3- Herkesin torpille işe girdiği doğru değil, torpille işe giren vasıfsızın çok olduğu doğru. Şöyle düşünebilirsiniz: "FETÖ soruları çaldı hep onlar üniversitelere yerleşti" de diyorlar ama o dönemde her iyi okulda okuyan soruları çalıp da mı kazandı? Biraz kendi başarısızlıklarına kılıf bulmayı sevenler bu tür bahanelerin ardına saklanıyor. Bir yerlere hakkıyla gelenler değil de, haksızlıkla gelenler de haberlere çıktığından örnek olarak da bol bol bunları kullanıyorlar. Ama akademiye girmeyi düşünüyorsanız şunu da unutmayın: Hoca tanıdığı, bildiği adamı almak ister. Diyelim ki iki adaydan biri sizsiniz, ALES ve dil puanınız da daha yüksek; diğeri de her alanda sizden daha düşük puanlı hocanın eski öğrencisi. Bu olasılıkta sizin seçileceğinizin garantisi yoktur; jüriyi çok etkilemiş olma olasılığınız dışında eski öğrenci (tabii boş beleş bir tip olmadığı varsayımıyla yazıyorum) size göre avantajlı konumdadır. Bu yüzden bilim sınavlarında geride bırakılmak için 0 alan arkadaşlarım oldu, çok sinirlendim, ama içten içe hocaları haksız da bulamıyorum. Huyunu suyunu bilmediği birisi yerine nasıl çalışacağı hakkında bilgisi olan adayı seçmelerini yadırgayamıyorum. Asistan alımında bir sürü değişken olabiliyor, kesin bir dille şöyle olur/böyle olur demek zor.
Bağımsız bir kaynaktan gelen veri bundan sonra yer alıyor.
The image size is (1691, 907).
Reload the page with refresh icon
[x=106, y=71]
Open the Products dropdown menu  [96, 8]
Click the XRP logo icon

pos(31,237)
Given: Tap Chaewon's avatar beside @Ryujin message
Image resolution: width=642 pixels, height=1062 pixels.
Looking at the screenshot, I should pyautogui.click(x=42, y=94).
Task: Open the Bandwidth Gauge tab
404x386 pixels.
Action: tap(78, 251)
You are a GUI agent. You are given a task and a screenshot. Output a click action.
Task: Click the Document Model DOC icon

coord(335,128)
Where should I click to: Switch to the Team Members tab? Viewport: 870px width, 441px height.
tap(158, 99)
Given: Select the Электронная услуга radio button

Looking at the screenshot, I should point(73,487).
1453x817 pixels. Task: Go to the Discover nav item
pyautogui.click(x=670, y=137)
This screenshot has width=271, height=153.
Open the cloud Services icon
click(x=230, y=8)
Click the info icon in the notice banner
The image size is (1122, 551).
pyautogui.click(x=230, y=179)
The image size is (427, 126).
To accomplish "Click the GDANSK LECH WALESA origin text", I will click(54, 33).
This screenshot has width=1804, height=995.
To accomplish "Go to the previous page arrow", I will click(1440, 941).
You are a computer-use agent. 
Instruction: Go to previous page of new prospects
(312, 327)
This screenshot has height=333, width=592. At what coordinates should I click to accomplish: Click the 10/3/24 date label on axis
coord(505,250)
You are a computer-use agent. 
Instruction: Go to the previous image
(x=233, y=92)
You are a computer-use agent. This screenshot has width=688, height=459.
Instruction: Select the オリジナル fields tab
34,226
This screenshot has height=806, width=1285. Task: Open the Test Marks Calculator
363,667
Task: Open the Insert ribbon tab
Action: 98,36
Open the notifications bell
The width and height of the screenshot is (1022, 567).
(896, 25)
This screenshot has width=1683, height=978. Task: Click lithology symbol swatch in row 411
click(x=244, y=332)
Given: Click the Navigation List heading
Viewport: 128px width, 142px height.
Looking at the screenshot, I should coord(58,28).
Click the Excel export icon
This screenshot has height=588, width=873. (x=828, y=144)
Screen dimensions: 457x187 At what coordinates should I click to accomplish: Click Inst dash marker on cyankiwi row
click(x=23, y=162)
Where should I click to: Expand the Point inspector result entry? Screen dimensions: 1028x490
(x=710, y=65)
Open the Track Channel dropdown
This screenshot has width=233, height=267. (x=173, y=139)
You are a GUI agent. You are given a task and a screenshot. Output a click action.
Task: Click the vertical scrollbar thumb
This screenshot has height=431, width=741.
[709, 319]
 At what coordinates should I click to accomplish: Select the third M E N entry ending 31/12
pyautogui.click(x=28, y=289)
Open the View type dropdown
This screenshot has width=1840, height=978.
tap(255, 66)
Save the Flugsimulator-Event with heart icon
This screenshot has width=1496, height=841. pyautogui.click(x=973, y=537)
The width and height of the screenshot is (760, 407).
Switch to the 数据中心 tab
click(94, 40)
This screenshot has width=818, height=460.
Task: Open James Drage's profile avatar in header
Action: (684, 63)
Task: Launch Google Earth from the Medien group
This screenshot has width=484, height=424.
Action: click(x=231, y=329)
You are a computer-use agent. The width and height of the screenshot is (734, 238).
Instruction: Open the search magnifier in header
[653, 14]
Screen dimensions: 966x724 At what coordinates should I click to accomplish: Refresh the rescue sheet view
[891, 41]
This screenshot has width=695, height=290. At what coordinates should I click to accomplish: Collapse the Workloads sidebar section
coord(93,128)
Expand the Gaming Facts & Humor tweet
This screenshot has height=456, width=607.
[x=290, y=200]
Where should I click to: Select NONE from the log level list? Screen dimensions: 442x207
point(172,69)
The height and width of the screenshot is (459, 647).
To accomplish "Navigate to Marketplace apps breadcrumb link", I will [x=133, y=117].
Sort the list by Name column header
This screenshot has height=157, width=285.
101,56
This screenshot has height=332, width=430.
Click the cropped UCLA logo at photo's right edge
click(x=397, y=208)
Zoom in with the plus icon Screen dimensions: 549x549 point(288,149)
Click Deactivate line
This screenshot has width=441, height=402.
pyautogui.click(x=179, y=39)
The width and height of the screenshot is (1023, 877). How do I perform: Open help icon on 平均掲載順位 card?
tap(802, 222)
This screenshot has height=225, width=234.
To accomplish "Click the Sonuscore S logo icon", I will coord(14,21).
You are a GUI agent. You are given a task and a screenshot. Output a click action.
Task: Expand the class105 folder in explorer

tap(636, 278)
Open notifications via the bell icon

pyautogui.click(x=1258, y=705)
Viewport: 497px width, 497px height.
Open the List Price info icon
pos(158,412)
Siz Boğaziçi'nde yüksek lisansınıza başlayın, kadro açılırsa da başvurun. Zaten çat diye kadro çıkmıyor, her şey YÖK'ün ve ilgili fakültenin elinde. İlginizi çeken bir kadro ilanı çıkana kadar da ufaktan çalışırsınız. Bu mahalle teyzesi vizyonlu insanlardan da uzak durun.


wish i could find a way to disappear +1
3. şimdiden akademisyen olmak istediğiniz okulda lafı sözü dinlenen bir hocayla irtibata geçin. mümkünse kendi okulunuzda değil o okulda yls yapın.
2. akademide kalırsan tecrübesiz olmak eğer uygulamalı bilimlerde çalışmıyorsanız çok geçerli bir eleştiri değil. akademisyenlik kendi başına bir meslek ve kendine özgü tecrübeleri gerektiyor, bunlar dışarıda edinebileceğiniz tecrübeler değil. ama okuduğu bölümden ya da ileride yapacağı işten bağımsız olarak, sırf iş hayatı tecrübesi açısından staj ya da part time tecrübesi edinmesi her öğrencinin faydasınadır. şu an zor ama bir fırsat bulup bir iş/staj yapın derim.
uygulamalı blimlerde ise sektör tecrübesi şart, adam hayatında inşaata adım atmamış inşaat mühendisliği anlatıyor ya da bir sınıfta 5 dakika durmamış öğretmen olmayı anlatıyor. sizi edebiyat bölümü mezunu olarak nasıl bir sektör tecrübenizin olması gerekiyormuş ki? zaten akademide çalışmaya başlarsanız da büyük ihtimalle orada kalacaksınız. 3 yıl 5 yıl akademisyen olayım sonra özel sektöre geçeyim diyen görmedim hiç. (çok büyük sorunlarla ve talihsizliklerle karşılaşmadıkça) yani kısaca başka bir sektörde tecrübenizin olmaması akademisyen olunca sizi niye rahatsız etsin ki.